If the players continue getting bigger, faster and stronger there'll come a time where the field gets so crowded that you need to reduce the number of players per side. Would happen in a couple of generations at most I reckon.
 

Braveheart81

Will Genia (78)
Staff member
Plenty of small players used to make it at the elite level. Hardly any do now.

If the players continue getting bigger, faster and stronger there'll come a time where the field gets so crowded that you need to reduce the number of players per side. Would happen in a couple of generations at most I reckon.

Or is the size of the small player just getting bigger?

Average heights and weights are going up across the board. People have far better diets (in terms of protein etc.) which is making humans bigger.

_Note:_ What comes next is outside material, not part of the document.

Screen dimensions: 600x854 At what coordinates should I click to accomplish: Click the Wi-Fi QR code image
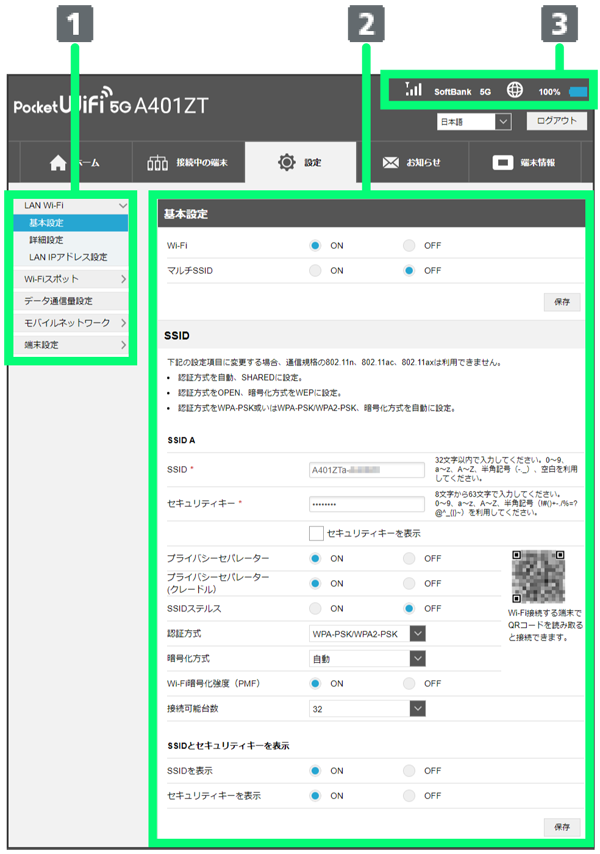click(x=540, y=575)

Access and knowledge surrounding fitness and health are greater as well. Of course people are also getting far more obese but that isn't really relevant to professional sport.

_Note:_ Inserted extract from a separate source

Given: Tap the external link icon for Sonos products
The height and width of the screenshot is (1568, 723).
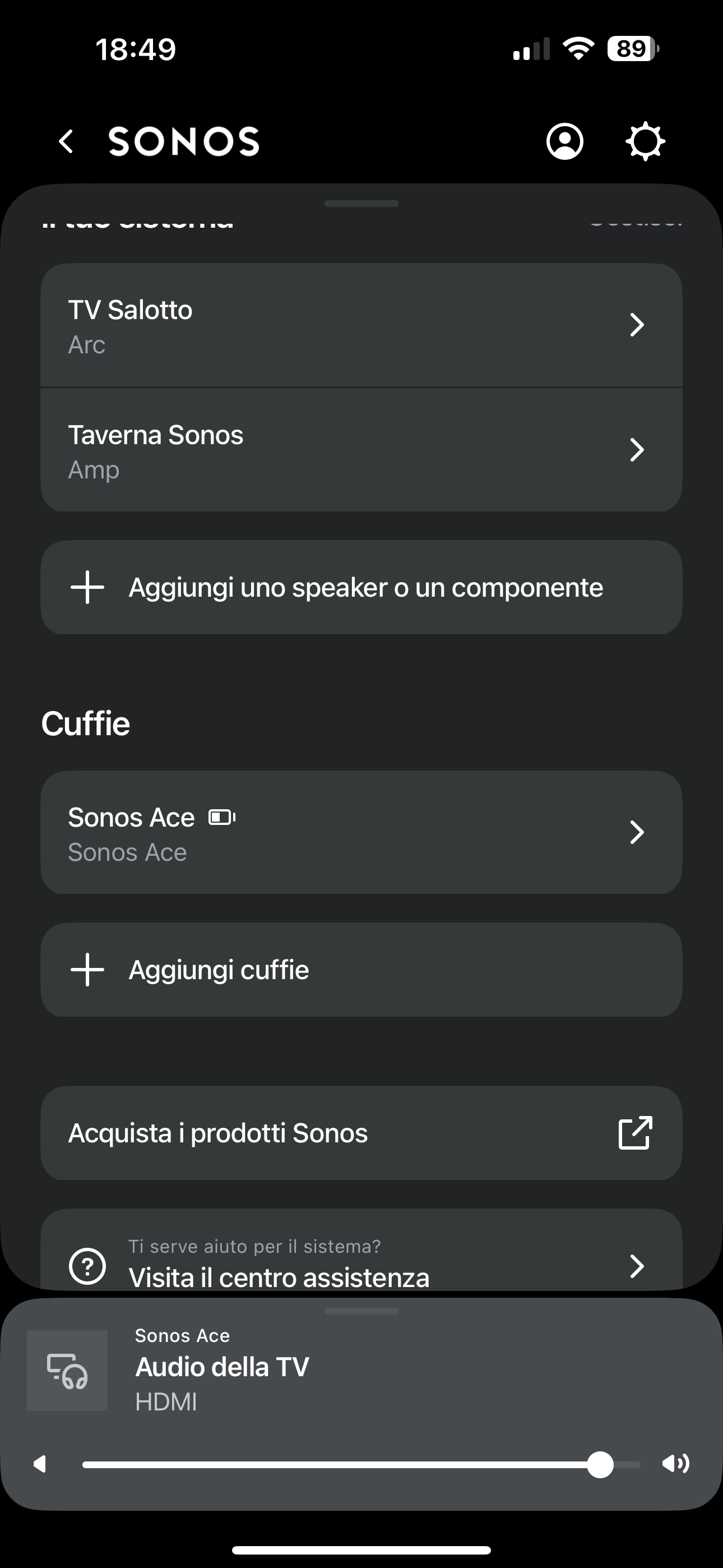Looking at the screenshot, I should pos(636,1133).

Professionalism also has a big impact on these issues. Players will spend longer in the gym, they'll have sports scientists telling them what to eat and what supplements to take.
 

Omar Comin'

Chilla Wilson (44)
This trend of humans getting bigger has existed for hundreds of years BH. But when it comes to rugby athletes it's accelerated since professionalism. Problem is the size of the field isn't growing with the players. Eventually either you change the game to reduce the size of players, or you reduce the number of players.
 

Omar Comin'

Chilla Wilson (44)
You say some weird stuff Omar but you're just going all in now aren't you.


Great rebuttal.

I'm not the only one with this opinion:

http://www.theguardian.com/sport/blog/2015/jan/13/rugby-union-uncontested-scrums-ospreys-northampton

Another distinguished former Lions forward to whom I spoke last week also said something very interesting. Despite having played in the back row himself, he reckons the day is approaching when union will have little choice but to do away with flankers and become a 13-a-side sport, like rugby league. The reason scarcely needs spelling out: with players getting bigger, stronger and faster, pitches remaining the same size, and the breakdown becoming ever more congested, the amount of creative space available has decreased hugely. At the highest level, the sport continues to mutate ever further away from the game for all shapes and sizes it aspires to be.

So thats myself, the Guardian's rugby correspondent Robert Kitson and a distinguished former Lion that can see the painfully obvious.

Read the article, it's mostly about how annoying scrums have become. Yet by what some of you lot say you'd think the British all love to watch games spent scrummaging and kicking penalty goals.